Supporting new managers with limited time and budget
There’s a lot to focus on when growing a small business. Typically, supporting people managers and helping them to develop leadership skills doesn’t crack the top 20. Small teams, limited resources, and never having enough time can make traditional training and development a no-go for most startups. That doesn’t mean our people managers don’t need the support. In fact, it usually means that they need it MORE. Giving timely, direct feedback, delegating stretch goals to the right people at the right time, and coaching junior team members in their craft can be just what the startup doctor ordered.

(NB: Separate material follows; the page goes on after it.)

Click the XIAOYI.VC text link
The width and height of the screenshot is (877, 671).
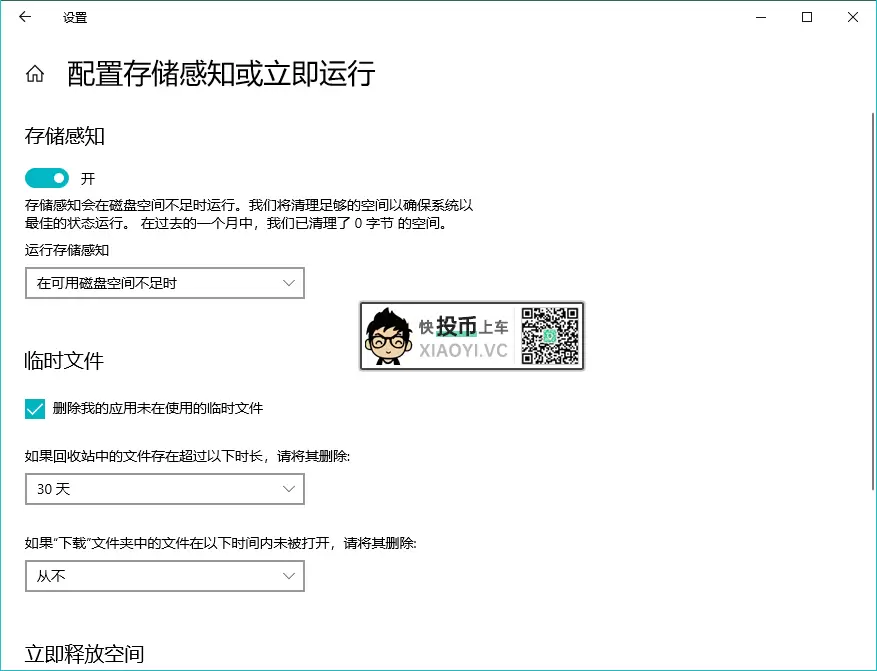(466, 352)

At Sensei Labs and our parent company Klick, we recognized that our first time people managers didn’t have enough support. They were struggling to effectively have difficult conversations, wanted a blueprint for leading great one-on-ones, and at the end of the day, didn’t feel like great people leaders. We knew our job was to give them the foundation they needed but we didn’t have the capacity to do it in a traditional way. How did we create a culture of learning? By making use of our best asset of course – our people. Here are our tips and tricks that we learned along the way to provide lean and effective support to our new people leaders!
Use What You Already Have
Tapping into the champions you already have is a natural first step. We found the people leaders with great reputations for resolving conflicts, or the ones who do a fantastic job at onboarding their new hires. We asked them to lead AMA (ask me anything) sessions so other team members could learn about their approach (all while enjoying a free lunch!). These informal sessions created a space for us to start conversations about our leadership values as a team and helped us understand what we’re all striving for.
A Team Who Reads Together
Book clubs can be an insightful and cost effective way to reinforce great leadership principles – and to learn about what’s sticking with your team. Radical Candor is an idea that really spoke to me this year. The book dives into an amazingly simple approach to giving feedback. Buying a few office copies and hosting a ‘fancy book club’ complete with fancy cheese is a simple way to create opportunities for team building and learning. This gives people an informal setting to share their thoughts on the book, take notes on what resonated and what needs more clarification. This will help you learn what type of programming you should be focusing on first. If you have limited time and resources, you want to ensure your programs are what your people need the most. Being a fly on the wall during these discussions is your secret weapon.
The Way to a People Leaders’ Heart
Lunch & Learns have also been a great way for our people to share information – no matter the topic. Some of our most popular events have been when our team members have created a session on a topic they are passionate about – 3D Printing, automated tests, any thing they want to share! In addition to opening up audiences to new ideas and approaches, it’s a great excuse for our people to get out of their comfort zones and present to their colleagues. We hold a prep session to help the presenter structure and polish their content and then book a dry run where L&L hosts get real-time coaching on their presentation skills. The confidence our people build by hosting even one session has had a significant impact on conversations with clients and senior leaders.
It may seem cliche, but creating a ‘culture of learning’ shouldn’t be taken lightly, even if you don’t feel like you have the resources to dedicate to it. You want your team to build their skills and adopt a growth mindset and there’s a lot that can be done with limited budgets and limited time. Coaching your people to speak to their own experiences and talents is a great start.